When the expansive agent contents were 0% and 3%, the PEEQ was concentrated in the rock mass, and when the expansive agent contents were 6% and 9%, the PEEQ was mainly concentrated in the slurry. This is consistent with the experiment results.

The above result shows that when the samples reached the middle and late stage of the elastic deformation phase under biaxial compression, the component with the weakest strength produced more displacement and began to deform first. The crack at the weakest component was tightly closed by the confining pressure on both sides, and the sample continued to be loaded. During the loading progress, the component with the weaker strength continued to deform and produced more displacement. When the strength difference between the weakest and weaker components was low (crack surface (0%) and rock mass (3%)), the samples eventually failed along the two components. When the strength difference between the weakest and the other components was high, the component damaged severely, leading to the general instability failure of the sample.

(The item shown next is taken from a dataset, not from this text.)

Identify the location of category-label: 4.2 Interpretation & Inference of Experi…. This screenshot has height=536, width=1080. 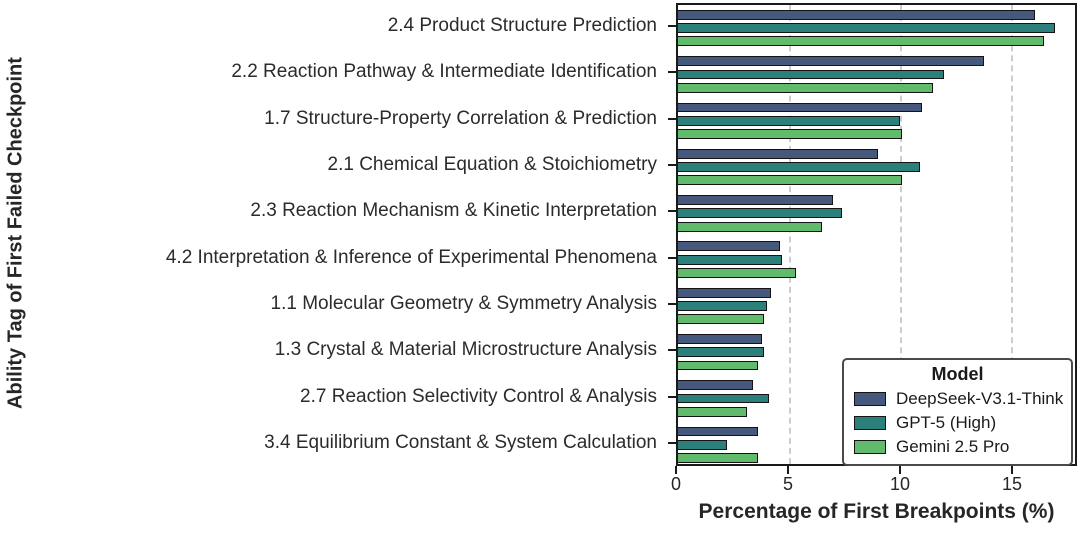
(411, 257).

Figure 12 shows that the failure mode of the ESRC samples from the lab test and the numerical simulation are also well in agreement with each other.

6 Conclusion

The theoretical analysis, the biaxial compression lab test, and numerical simulation were carried out for the expansive slurry grouted rock samples under different expansion stress. Based on the Mohr–Coulomb criterion, the stress expressions of rock mass without grouting, regular slurry grouting, and expansive slurry grouting were deduced in limit equilibrium state. The conclusions have been summarized as following.

  1. (1)

    Expansive slurry grouting reinforcement can improve the compressive strength of the fractured rock mass. Compared with regular slurry, when the expansive agent contents were 3% and 6%, the strength of the ESRC samples increased by 6.08% and 12.58%, respectively. The reinforcement mechanism is that the stress state of the slurry—rock bond surface changes because of the confining stress produced by expansive agent, and the maximum principal stress of the rock mass that reached the limit equilibrium state is higher than that of the rock mass without grouting and regular slurry.

  2. (2)

    The failure condition of the samples indicates that the weakest component failed first. When the strength difference between the weakest and the second weakest component was low, the final failure may occur in these two components. When the weakest component was lower than the other components, the specimen eventually failed directly along the weakest component. The theoretical calculation strength and failure mode of ESRC samples were well in agreement with the lab test and numerical simulation results of those.

  3. (3)

    With the increase of the content of expansion agent, the expansion stress increases, which was favorable to improve the strength of the crack surface, but its strength was relatively low reducing the overall strength of the composite sample. To ensure that the expansive slurry produces great expansion stress with well strength, it is necessary to carry out relevant research on improving the strength of the slurry with high expansive agent content. In addition, the strength of the rock mass was close to the slurry, the grouting reinforcement effect to the slurry and rock with high strength difference will be carried out in the future study.